Unlike the format used in the Eurovision Song Contest there are two versions of the ABU Song Festival. The ABU Radio Song Festival 2012 and the ABU TV Song Festival 2012, which were both scheduled to take place between 11 and 17 October 2012 during the 49th ABU General Assembly. During the TV Festival, participants from eleven countries performed a song from their repertoire in a musical gala presentation. The theme for the festivals was 'Beyond the Wave', which has been inspired by the digital evolution changes in the global media.

== Participating countries ==

Eleven entries participated in the final of the ABU TV Song Festival (as shown in the table below). Mongolia had initially selected Naran with the song "Nudnii shil (Shades)", but subsequently withdrew their participation on 14 September 2012.

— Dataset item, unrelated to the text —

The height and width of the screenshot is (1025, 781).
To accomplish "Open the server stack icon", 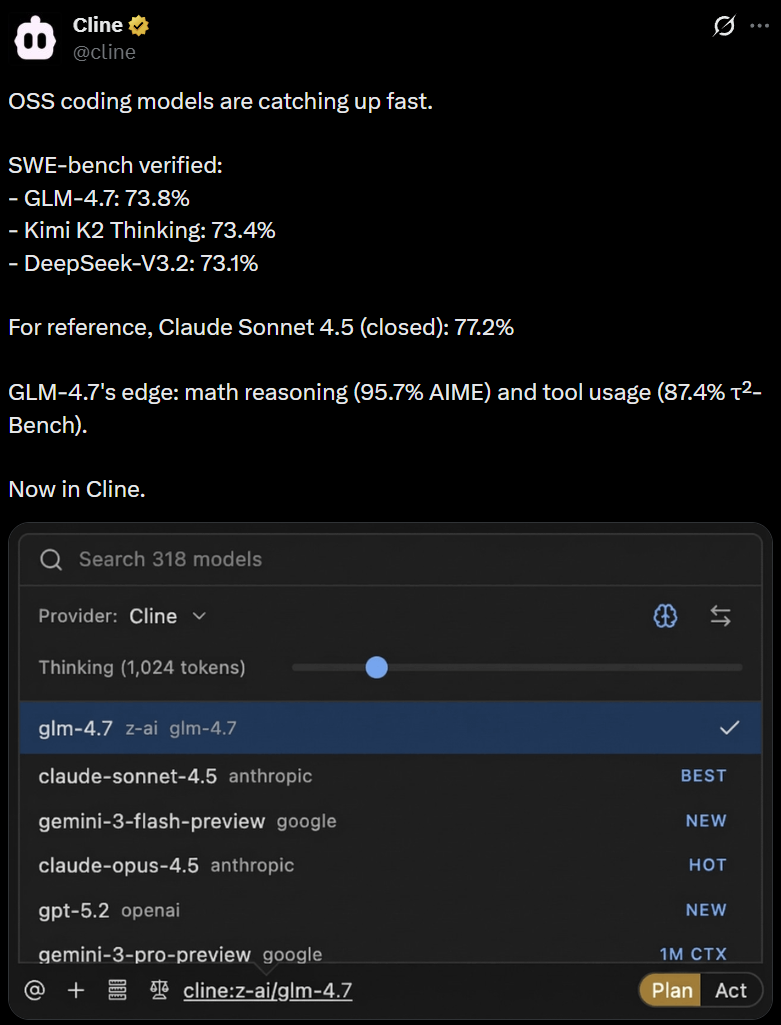I will [x=117, y=990].
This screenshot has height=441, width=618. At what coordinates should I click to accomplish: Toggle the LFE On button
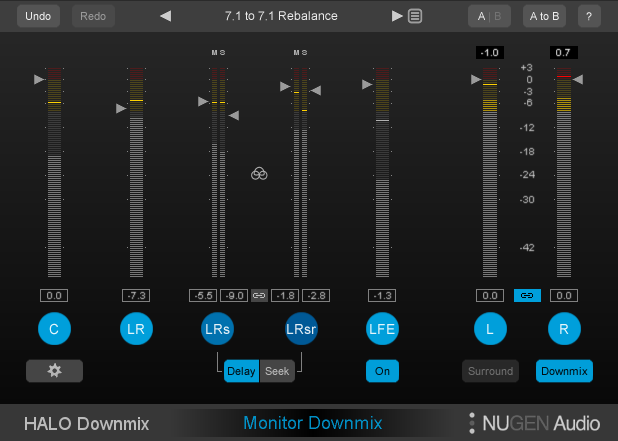click(x=382, y=371)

| Draw | Country | Language | Artist | Song | English translation |
|---|---|---|---|---|---|
| 01 | Singapore | Malay | Taufik Batisah | "Usah Lepaskan" | Don't Let Go |
| 02 | Australia | English | Havana Brown | "We Run the Night" | — |
| 03 | Sri Lanka | Sinhalese | Arjuna Rookantha & Shanika Madhumali | "Me Jeewithe (මේජීවිතේ)" | This Life |
| 04 | Malaysia | Malay | Hafiz | "Awan Nano" | Nano-Clouds |
| 05 | Vietnam | Vietnamese | Lê Việt Anh | "Mây" | Cloud |
| 06 | Japan | Japanese, English | Perfume | "Spring of Life" | — |
| 07 | Hong Kong | Cantonese | Alfred Hui (許廷鏗) | "Ma Ngai " | The Ant |
| 08 | Indonesia | Indonesian | Maria Calista | "Karena Ku Sanggup" | Because I Can |
| 09 | China | Mandarin | Cao Fujia (曹芙嘉) | "Qian gua (牵挂)" | Don't Worry |
| 10 | Afghanistan | Persian^{1} | Hameed Sakhizada (حمید سخی زاده) | "Folk Music" (Malestani) | My Eye |
| 11 | South Korea | Korean, English | TVXQ (동방신기) | "Catch Me" | — |

Notes
 1.Specifically Hazaragi, a Persian dialect spoken in Hazarajat, in central Afghanistan.

== International broadcasts ==
Each participating country were invited to broadcast both events across their respective networks and provide commentary in the native languages to add insight and description to the shows. The festival was not broadcast live, although each broadcaster has stated that they would broadcast the festival between October and November 2012 with an estimated audience of 2 billion people, twenty times the audience that is reached by the Eurovision Song Contest which reaches an audience of approximately 100 million people.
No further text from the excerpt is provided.